Rita Levi-Montalcini

Born: 22 April 1909, Italy
Died: 30 December 2012
Country most active: United States, Italy
Also known as: NA

Rita Levi-Montalcini OMRI OMCA was an Italian neurobiologist. She won the 1986 Nobel Prize in Physiology or Medicine with her colleague Stanley Cohen for the discovery of nerve growth factor (NGF). Because of her scientific achievements, she also served in the Italian Senate as a Senator for Life from 2001 until her death in 2012. She was also a Jewish survivor of the Holocaust.

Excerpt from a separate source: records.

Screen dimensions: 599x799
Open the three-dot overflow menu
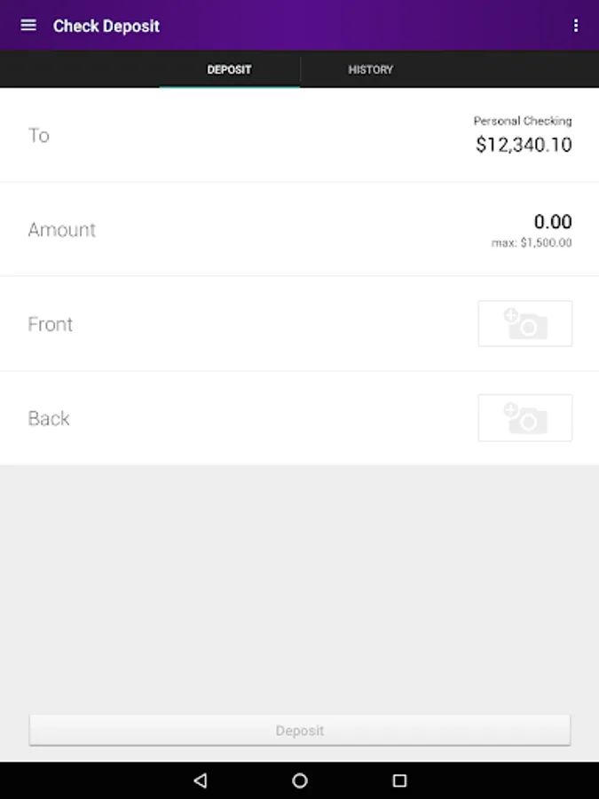[576, 26]
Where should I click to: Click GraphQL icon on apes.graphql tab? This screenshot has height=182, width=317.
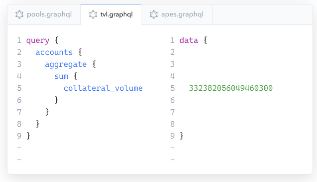(154, 14)
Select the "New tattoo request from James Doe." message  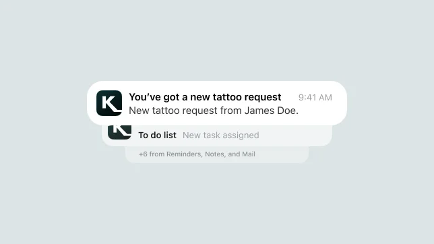(214, 111)
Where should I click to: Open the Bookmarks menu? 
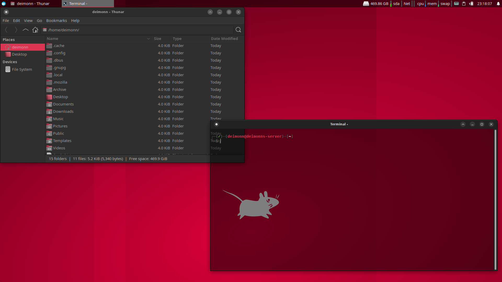[x=56, y=21]
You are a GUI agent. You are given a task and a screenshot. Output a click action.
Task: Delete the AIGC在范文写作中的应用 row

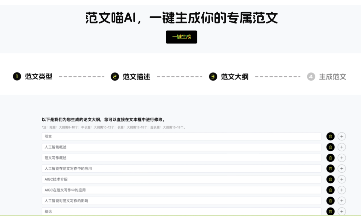click(330, 190)
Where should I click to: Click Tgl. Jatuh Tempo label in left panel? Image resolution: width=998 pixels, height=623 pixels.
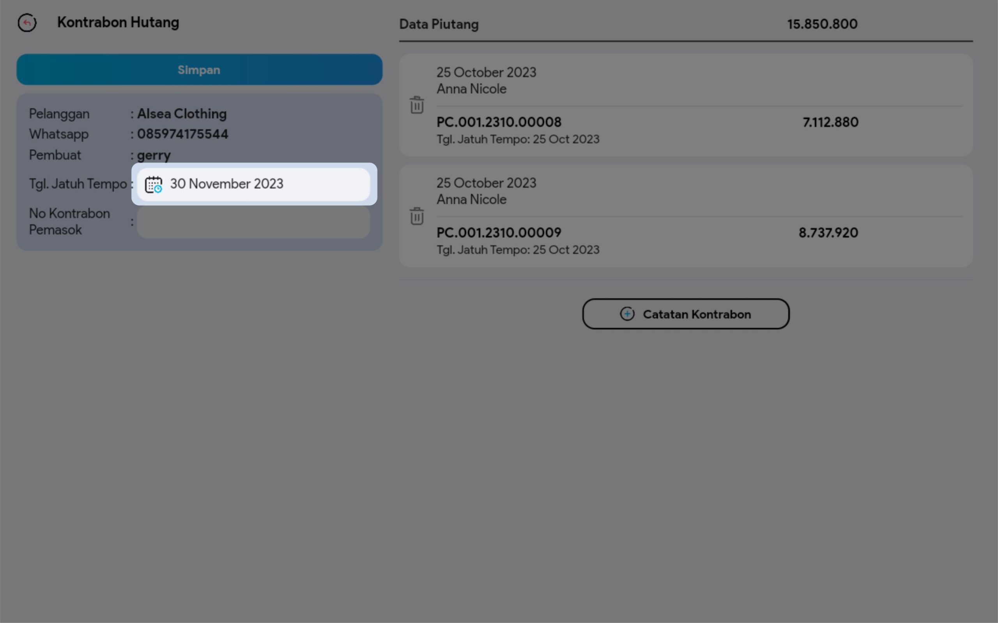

Levi-Montalcini was made a full professor at Washington University in St. Louis in 1958. In 1962, she established a second lab in Rome, dividing her time between there and St. Louis. In 1963, she became the first woman to receive the United Cerebral Palsy Association’s Max Weinstein Award, for her significant contributions in neurological research. From 1961 to 1969, she directed the Research Center of Neurobiology of the CNR (Italy’s largest research council) in Rome, and from 1969 to 1978, the Laboratory of Cellular Biology. She was appointed as director of the Institute of Cell Biology in Rome in 1977, retiring from that position in 1979. Levi-Montalcini founded the European Brain Research Institute in 2002, and served as its president.